* REQUIRED ACTION:
Return the following from the records below: each line, word for word, starting with the line that contains "Nome Completo (291, 1625)" and going on through the line that contains "Aceitar todos os cookies (541, 2547)", with nothing outside that range.

* SOURCE MATERIAL:
+ + +

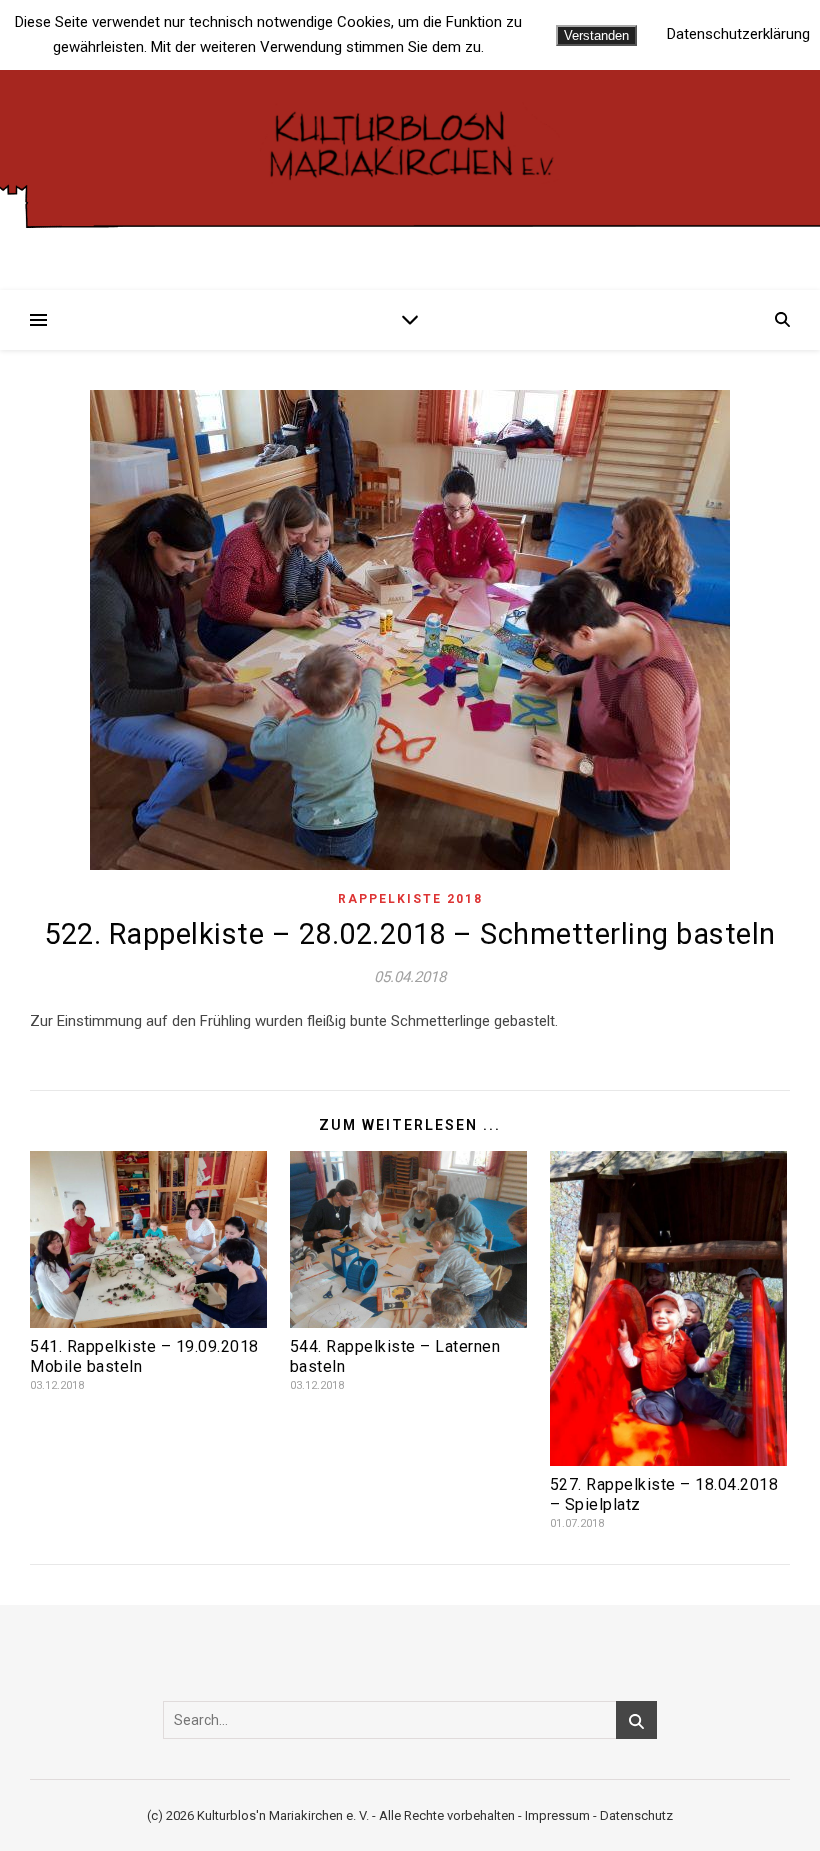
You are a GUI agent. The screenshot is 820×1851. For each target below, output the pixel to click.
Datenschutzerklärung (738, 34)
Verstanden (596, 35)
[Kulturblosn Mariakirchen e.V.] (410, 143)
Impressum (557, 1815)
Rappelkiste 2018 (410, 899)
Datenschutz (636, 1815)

+ + +

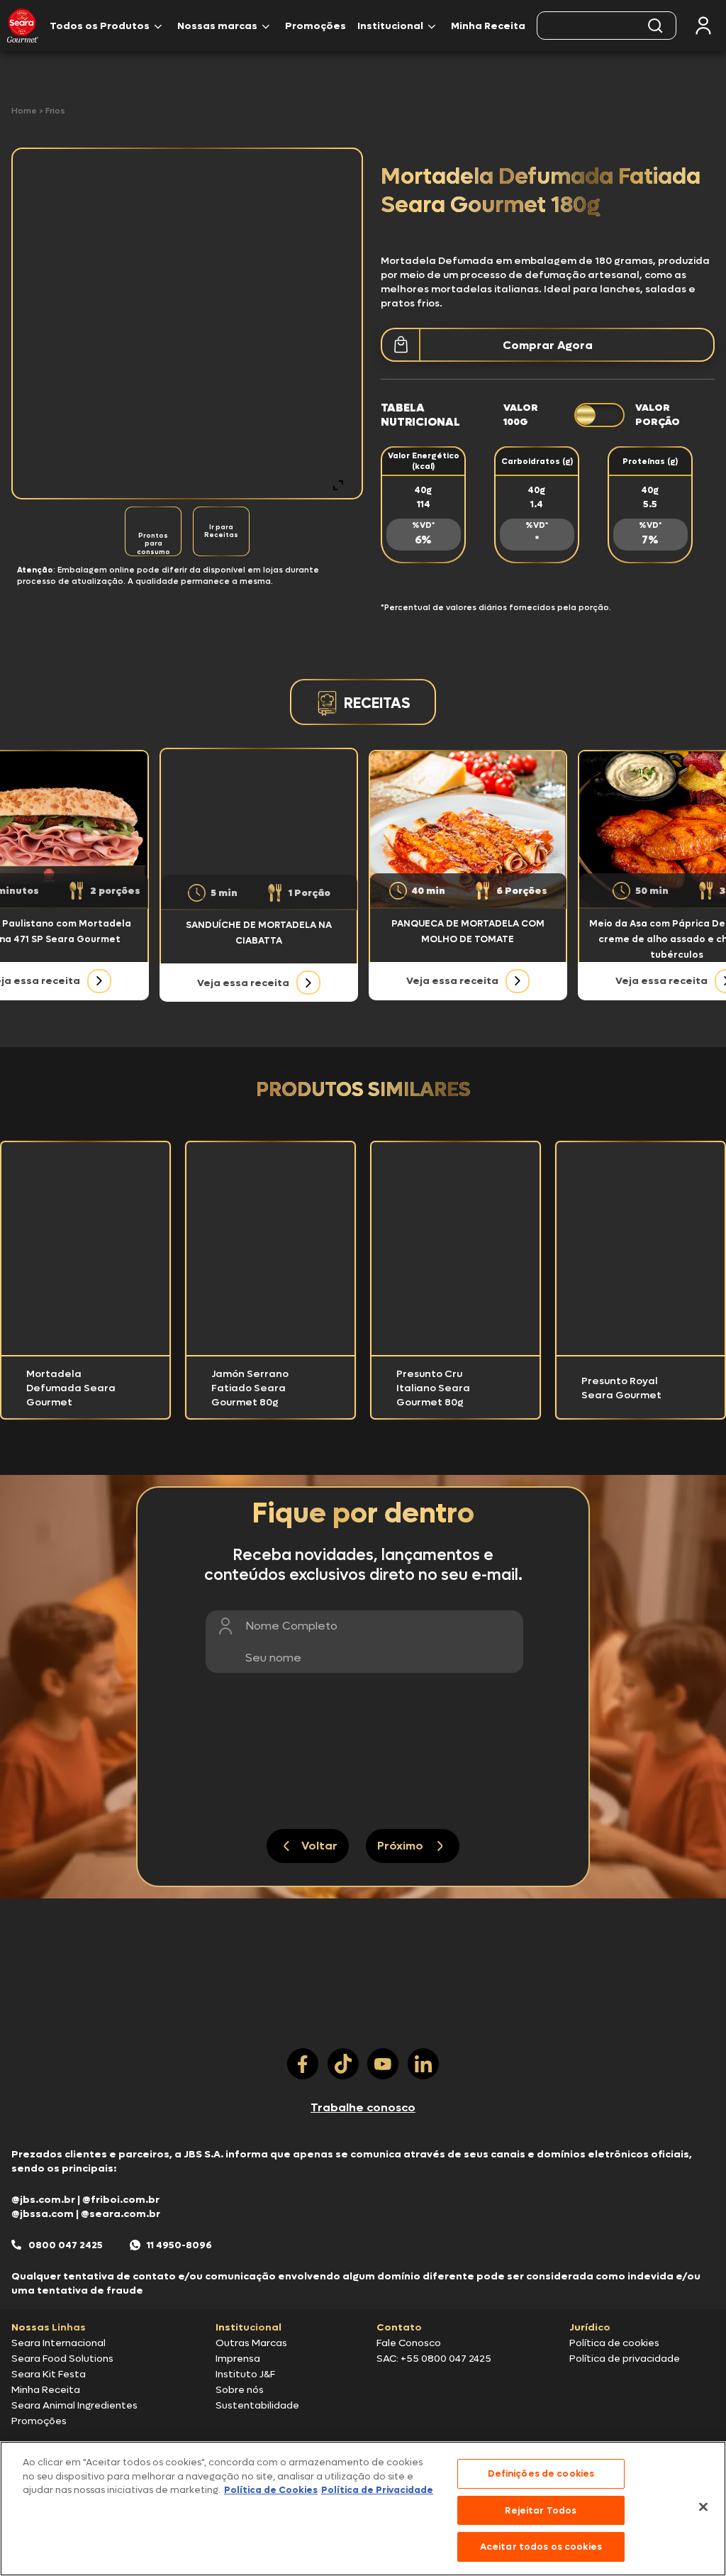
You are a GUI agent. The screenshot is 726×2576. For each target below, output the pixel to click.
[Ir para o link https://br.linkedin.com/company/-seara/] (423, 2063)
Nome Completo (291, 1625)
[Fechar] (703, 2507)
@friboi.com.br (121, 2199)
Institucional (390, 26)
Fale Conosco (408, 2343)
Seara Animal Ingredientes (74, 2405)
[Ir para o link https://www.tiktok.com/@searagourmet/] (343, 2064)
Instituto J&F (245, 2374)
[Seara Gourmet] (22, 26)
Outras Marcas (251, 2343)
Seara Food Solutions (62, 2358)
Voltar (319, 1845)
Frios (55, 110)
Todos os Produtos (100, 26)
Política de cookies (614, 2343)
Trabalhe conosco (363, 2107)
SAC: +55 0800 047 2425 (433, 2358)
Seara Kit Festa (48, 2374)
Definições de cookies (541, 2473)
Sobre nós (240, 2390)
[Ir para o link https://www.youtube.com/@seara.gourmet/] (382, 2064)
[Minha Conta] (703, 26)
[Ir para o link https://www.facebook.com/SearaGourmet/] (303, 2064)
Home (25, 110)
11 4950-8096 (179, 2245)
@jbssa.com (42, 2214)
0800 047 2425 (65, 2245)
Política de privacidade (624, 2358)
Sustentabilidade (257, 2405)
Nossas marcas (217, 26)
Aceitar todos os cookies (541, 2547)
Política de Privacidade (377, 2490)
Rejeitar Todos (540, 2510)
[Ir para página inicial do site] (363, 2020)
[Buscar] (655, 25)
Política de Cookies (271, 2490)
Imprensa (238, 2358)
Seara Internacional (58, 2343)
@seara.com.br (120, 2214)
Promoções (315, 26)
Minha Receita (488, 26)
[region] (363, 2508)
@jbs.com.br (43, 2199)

+ + +

* EXERCISE RESPONSE:
Nome Completo (291, 1625)
[Fechar] (703, 2507)
@friboi.com.br (121, 2199)
Institucional (390, 26)
Fale Conosco (408, 2343)
Seara Animal Ingredientes (74, 2405)
[Ir para o link https://www.tiktok.com/@searagourmet/] (343, 2064)
Instituto J&F (245, 2374)
[Seara Gourmet] (22, 26)
Outras Marcas (251, 2343)
Seara Food Solutions (62, 2358)
Voltar (319, 1845)
Frios (55, 110)
Todos os Produtos (100, 26)
Política de cookies (614, 2343)
Trabalhe conosco (363, 2107)
SAC: +55 0800 047 2425 (433, 2358)
Seara Kit Festa (48, 2374)
Definições de cookies (541, 2473)
Sobre nós (240, 2390)
[Ir para o link https://www.youtube.com/@seara.gourmet/] (382, 2064)
[Minha Conta] (703, 26)
[Ir para o link https://www.facebook.com/SearaGourmet/] (303, 2064)
Home (25, 110)
11 4950-8096 (179, 2245)
@jbssa.com (42, 2214)
0800 047 2425 (65, 2245)
Política de privacidade (624, 2358)
Sustentabilidade (257, 2405)
Nossas marcas (217, 26)
Aceitar todos os cookies (541, 2547)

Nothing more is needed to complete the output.